TASK REQUIREMENTS: The answer must be every entry, retyped without a single difference.

(Collected data entries)
§ §

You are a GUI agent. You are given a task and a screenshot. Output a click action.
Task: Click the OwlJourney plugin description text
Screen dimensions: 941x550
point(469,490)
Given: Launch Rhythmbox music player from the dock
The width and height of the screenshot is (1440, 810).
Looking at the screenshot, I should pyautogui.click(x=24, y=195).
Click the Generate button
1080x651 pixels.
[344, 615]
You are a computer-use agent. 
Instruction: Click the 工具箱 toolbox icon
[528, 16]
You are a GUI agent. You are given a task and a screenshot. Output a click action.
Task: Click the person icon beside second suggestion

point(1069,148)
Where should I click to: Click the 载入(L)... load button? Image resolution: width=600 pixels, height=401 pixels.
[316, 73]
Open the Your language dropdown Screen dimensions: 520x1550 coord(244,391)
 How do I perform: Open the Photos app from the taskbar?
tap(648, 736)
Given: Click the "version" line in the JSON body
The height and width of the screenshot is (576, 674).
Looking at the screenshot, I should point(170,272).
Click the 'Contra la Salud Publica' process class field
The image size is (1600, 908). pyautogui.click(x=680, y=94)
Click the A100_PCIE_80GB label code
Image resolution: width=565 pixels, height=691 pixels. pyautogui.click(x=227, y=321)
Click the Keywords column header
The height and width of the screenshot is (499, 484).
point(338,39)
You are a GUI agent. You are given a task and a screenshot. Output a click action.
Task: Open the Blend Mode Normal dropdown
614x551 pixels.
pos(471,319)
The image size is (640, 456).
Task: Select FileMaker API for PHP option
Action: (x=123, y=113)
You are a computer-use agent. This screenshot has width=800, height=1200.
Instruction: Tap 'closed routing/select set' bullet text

§ §

SOLUTION TO THIS TASK:
You are a GUI agent. You are given a task and a screenshot. Output a click action.
Task: Click the OwlJourney plugin description text
Screen dimensions: 941x550
point(469,490)
Given: Launch Rhythmbox music player from the dock
The width and height of the screenshot is (1440, 810).
Looking at the screenshot, I should pyautogui.click(x=24, y=195).
Click the Generate button
1080x651 pixels.
[344, 615]
You are a computer-use agent. 
Instruction: Click the 工具箱 toolbox icon
[528, 16]
You are a GUI agent. You are given a task and a screenshot. Output a click action.
Task: Click the person icon beside second suggestion

point(1069,148)
Where should I click to: Click the 载入(L)... load button? Image resolution: width=600 pixels, height=401 pixels.
[316, 73]
Open the Your language dropdown Screen dimensions: 520x1550 coord(244,391)
 How do I perform: Open the Photos app from the taskbar?
tap(648, 736)
Given: Click the "version" line in the JSON body
The height and width of the screenshot is (576, 674).
Looking at the screenshot, I should point(170,272).
Click the 'Contra la Salud Publica' process class field
The image size is (1600, 908). pyautogui.click(x=680, y=94)
Click the A100_PCIE_80GB label code
Image resolution: width=565 pixels, height=691 pixels. pyautogui.click(x=227, y=321)
Click the Keywords column header
The height and width of the screenshot is (499, 484).
point(338,39)
You are a GUI agent. You are given a task and a screenshot. Output a click action.
Task: Open the Blend Mode Normal dropdown
614x551 pixels.
pos(471,319)
The image size is (640, 456).
Task: Select FileMaker API for PHP option
Action: (x=123, y=113)
You are a computer-use agent. This screenshot has width=800, height=1200.
Instruction: Tap 'closed routing/select set' bullet text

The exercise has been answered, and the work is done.